* [Instructions to follow] Could you print exactly the lines of the listing below, starting at the line that has "Identify the click" and ending at the line that has "Events (416, 2347)", and only those lines?

* [Source material]

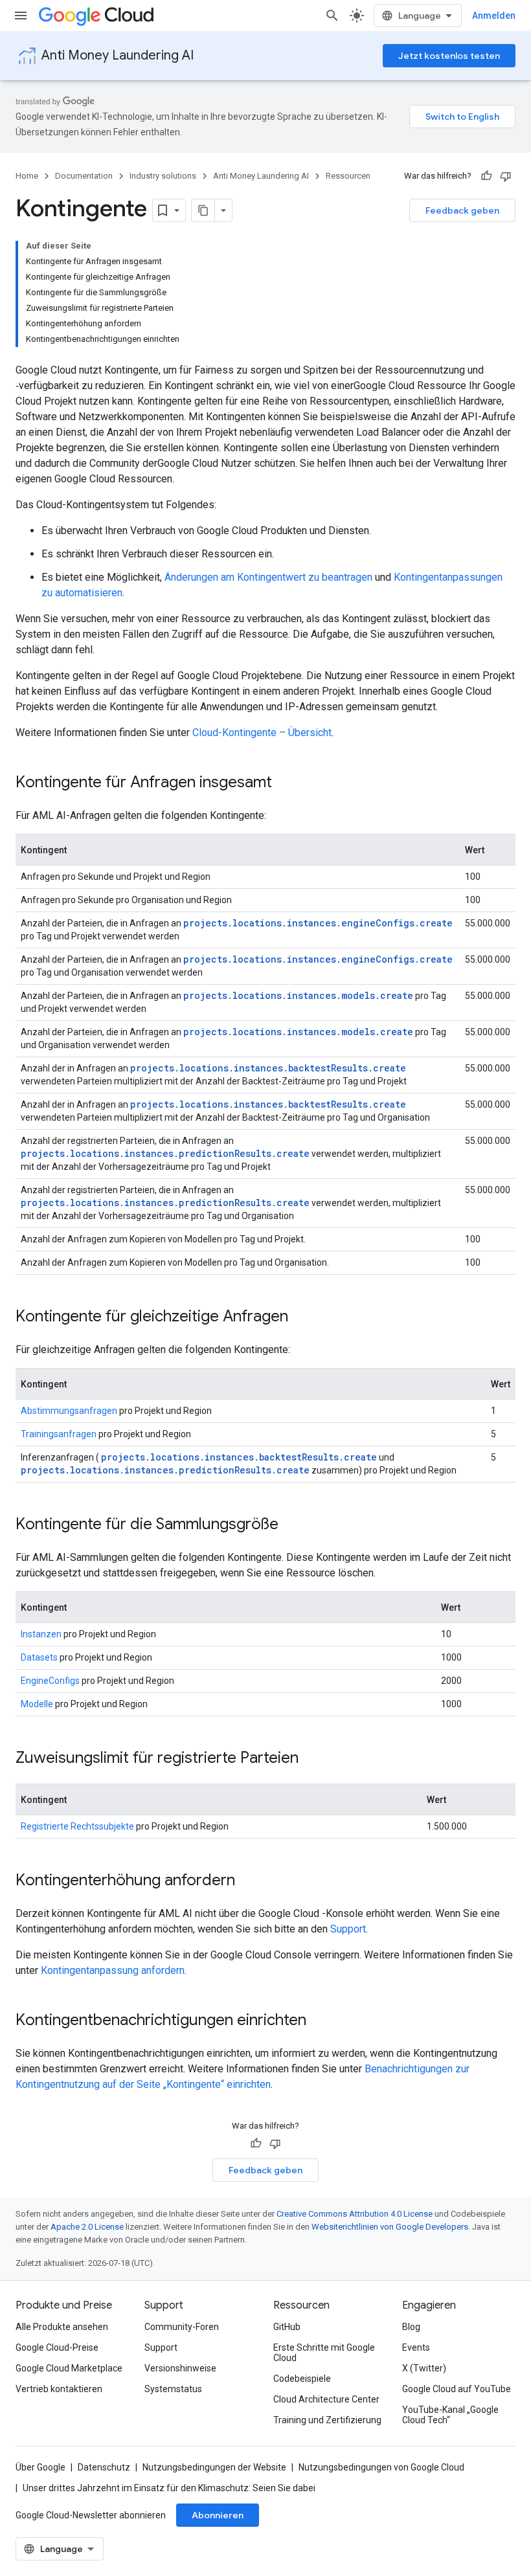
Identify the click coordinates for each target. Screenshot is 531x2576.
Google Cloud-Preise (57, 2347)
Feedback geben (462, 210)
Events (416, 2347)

...

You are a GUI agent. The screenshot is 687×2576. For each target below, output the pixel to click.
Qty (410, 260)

* [Response]
Identify the click coordinates for each target. Screenshot is 531x2576.
Google Cloud-Preise (57, 2347)
Feedback geben (462, 210)
Events (416, 2347)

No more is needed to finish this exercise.